04. Dezember 2011, 17:23 Uhr. Polizeistation des Erholungsgebietes - Verhörraum.
"Sie haben also die ganze Zeit über die 5 Verdächtigen im Auge behalten, um zu kontrollieren, dass ja keiner in die Nähe Ihres Bruders geraten würde, richtig?" Der Polizist stand langsam von seinem Stuhl auf und lief durch den Raum, "Und dann hat sich plötzlich einer von der Partie entfernt, korrekt?"
Lukas nickte und fuhr mit seinem Bericht fort:
Lukas' Rückblick: 31. Oktober 2011, 17:32 Uhr. Alte Schwimmhalle in Sonnewik.
"Hey, Lukas!", O'Brian kam dem Blonden entgegengelaufen und stellte sich neben ihn an die Bowle. Der Junge lächelte ihn kurz an und griff nach etwas zu Essen. "Coole Party, was?", fragte er kurz.

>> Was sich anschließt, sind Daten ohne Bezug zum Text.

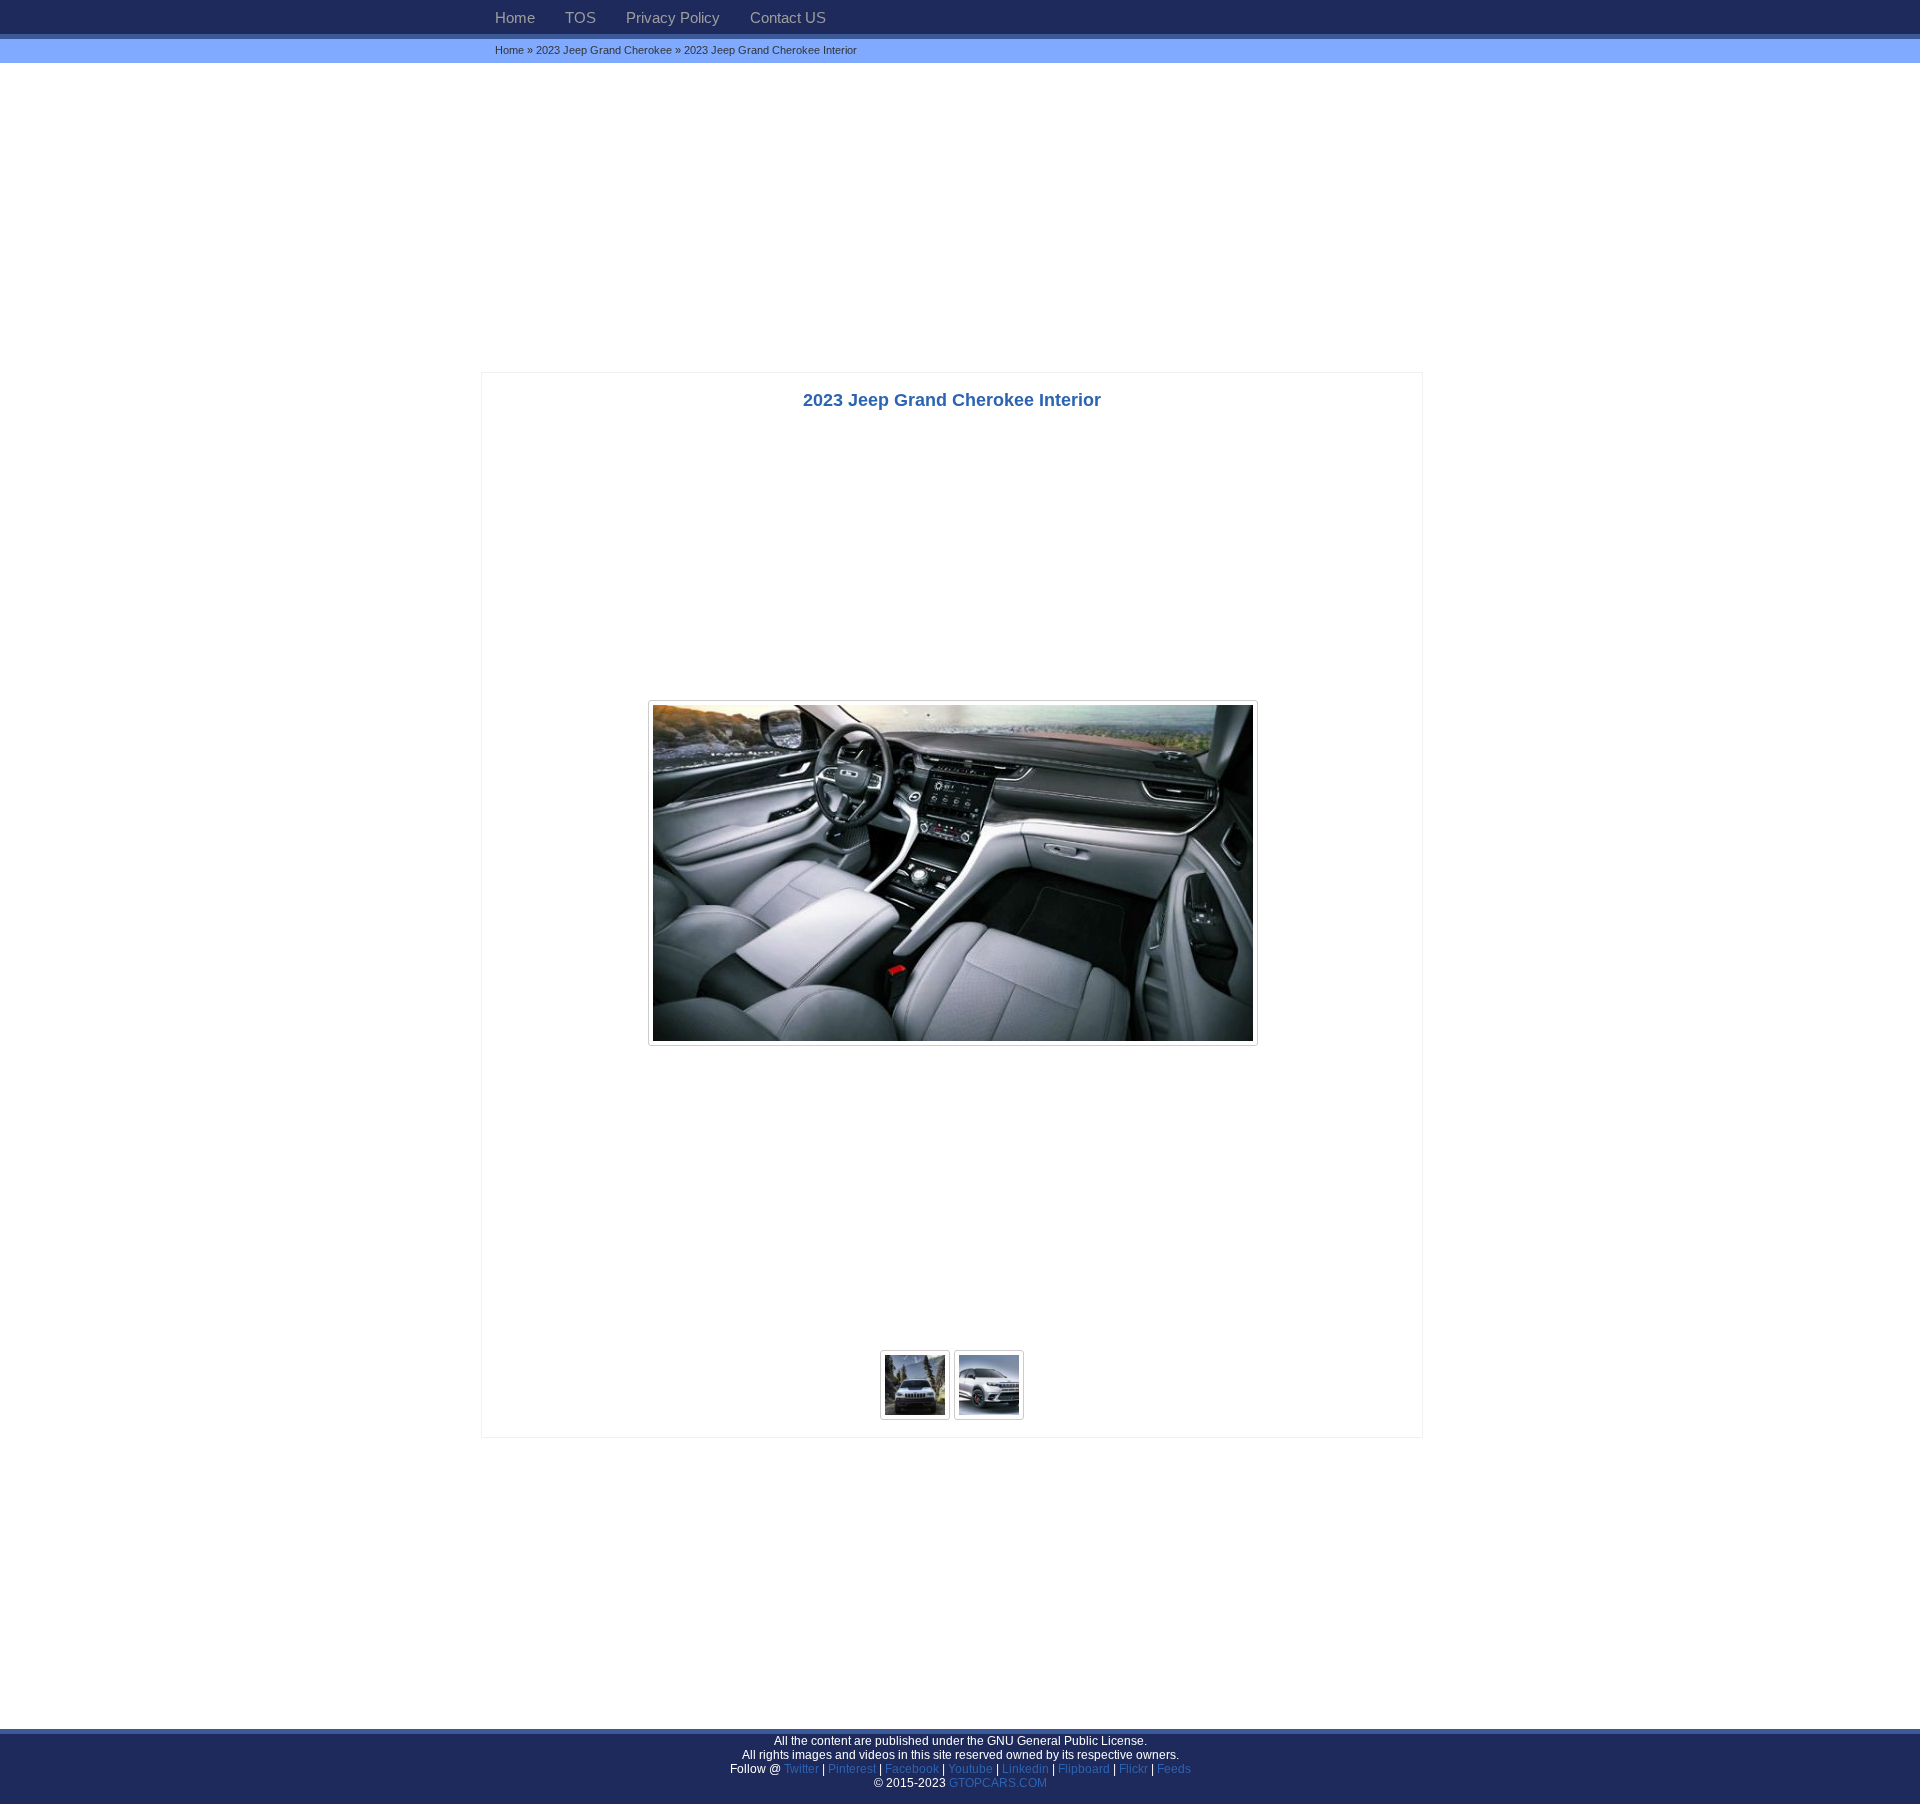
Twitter (803, 1769)
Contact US (788, 17)
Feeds (1174, 1769)
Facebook (912, 1769)
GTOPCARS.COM (998, 1783)
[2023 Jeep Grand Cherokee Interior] (953, 1044)
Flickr (1133, 1769)
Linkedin (1025, 1769)
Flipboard (1084, 1769)
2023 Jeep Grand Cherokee (604, 50)
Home (515, 17)
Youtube (970, 1769)
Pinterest (852, 1769)
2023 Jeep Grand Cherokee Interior (952, 400)
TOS (580, 17)
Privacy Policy (673, 17)
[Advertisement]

Mark nickte leicht und begann dann, leise zu flüstern: "Du, ich... Ich hab gerade von Florian eine SMS bekommen", erzählte er mit geheimnisvoller Stimme. "W-Was?", meinte Lukas sofort erstaunt und musterte seinen Kollegen verwundert. "Ja", nickte dieser und flüsterte noch leiser: "Er meinte, ich solle wegen etwas zu seinem Versteck kommen - Aber ich dürfe dir nichts verraten."
Der Blonde verzog das Gesicht: "Mir nichts sagen? W-Wieso das schon wieder?" Lukas fühlte sich mit einem Mal schon wieder von seinem Bruder belogen. "Ich glaub's ja nicht", zischte er beleidigt.

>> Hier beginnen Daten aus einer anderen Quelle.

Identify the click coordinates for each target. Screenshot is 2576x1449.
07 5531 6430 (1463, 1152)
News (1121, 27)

"Ja, also behalte es bitte für dich!", bat der Mann und seufzte einmal, "Halte hier die restlichen 4 Verdächtigen im Auge, dann wird schon nichts passieren", erklärte er - und schien über den Plan mehr als eingeweiht.
Lukas dachte kurz nach, ehe er eifrig nickte und O'Brian losziehen ließ.
04. Dezember 2011, 17:25 Uhr. Polizeistation des Erholungsgebietes - Verhörraum.
"Sie haben O'Brian einfach so losziehen lassen - ohne Zweifel, dass etwas an der Sache faul sein könnte?"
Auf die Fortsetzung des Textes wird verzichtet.